Новгородский архиепископ Макарий считает своим долгом похвалить митрополита Даниила за «изящество языка» его послания, которое «сота сладости умедвено Омировым именем, Афинейском мудрованием украшено»[323].
Итак русские книжники и любомудры первой половины XVI в., как и многие поколения их предшественников в христианском мире, безоговорочно принимая многие феномены духовной красоты, с осторожностью относились к многообразным проявлениям прекрасного в материальном мире. Одни из них были убеждены, что и эти формы красоты, как природной, так и рукотворной, суть отблески и носители более высоких форм прекрасного и поэтому заслуживают позитивного отношения. Другие с явным осуждением смотрели на «чувственную» красоту, подозревая в ней источник антидуховных вожделений. Двуединая чувственно–духовная природа красоты стала и для российских христиан камнем преткновения на многие столетия.

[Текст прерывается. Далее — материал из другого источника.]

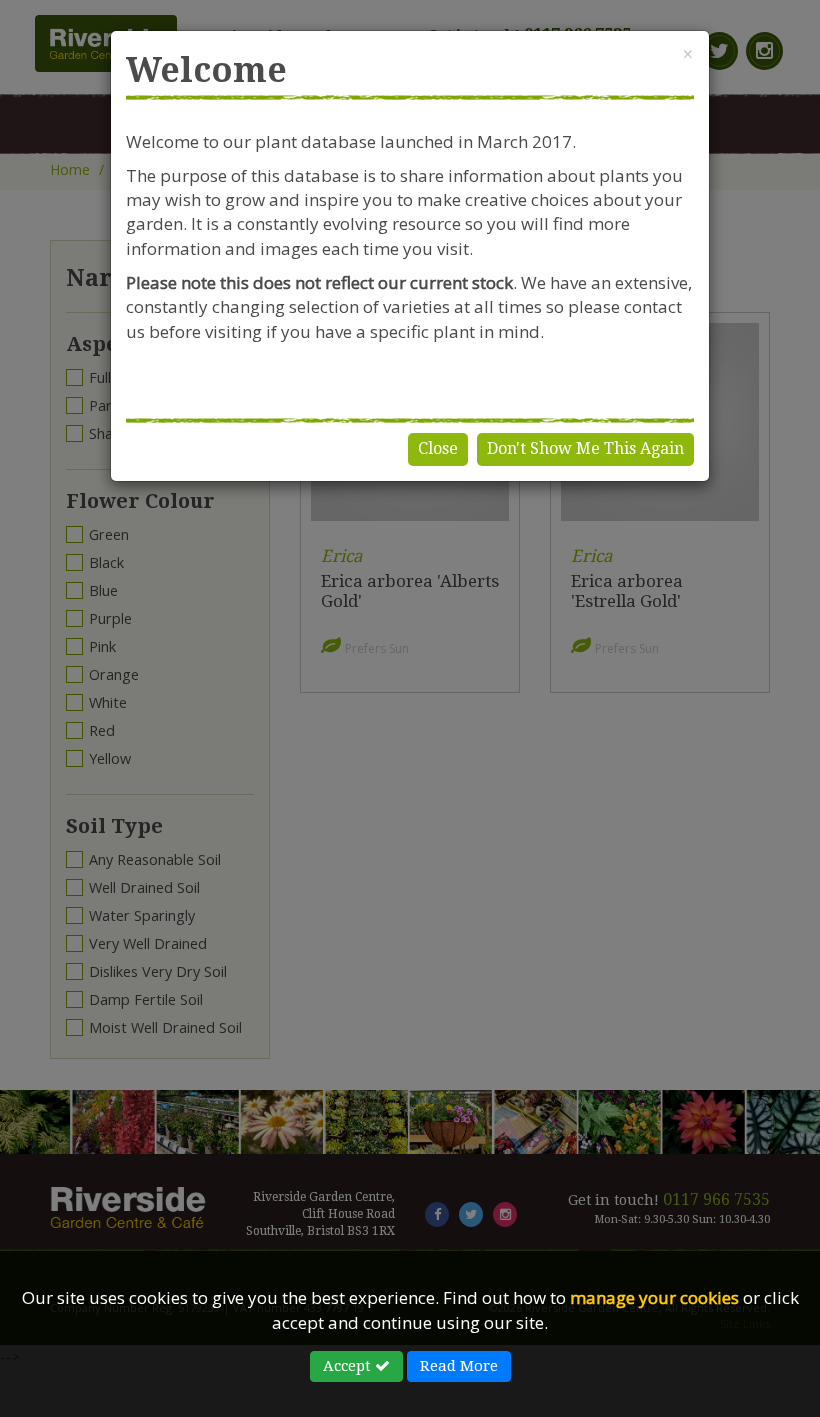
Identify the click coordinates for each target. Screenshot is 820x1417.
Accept (349, 1366)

В искусстве мудрость прозевая
Стремление к активному освоению античной и византийской образованности—характерная черта русской средневековой культуры. Мыслящие люди Древней Руси хорошо понимали, что без образования, без наследования культурных традиций древности нельзя строить новое Русское государство, и этим пафосом пронизаны многие сочинения русских книжников первой половины XVI в. Особенно активно вопросы просвещения, образования, освоения античного культурного наследия поднимал в этот период Максим Грек. Он считал, в частности, что красота «Толковой псалтыри», книги Дамаскина или других древних книг будет доступна русскому читателю только в том случае, если они будут правильно переведены на русский язык. Здесь Максим ставит важную не столько для эстетики (хотя и для нее тоже), сколько для всей духовной культуры Руси проблему—адекватного перевода текстов, взятых из византийской культуры и составивших во многом духовный фундамент средневековой русской культуры.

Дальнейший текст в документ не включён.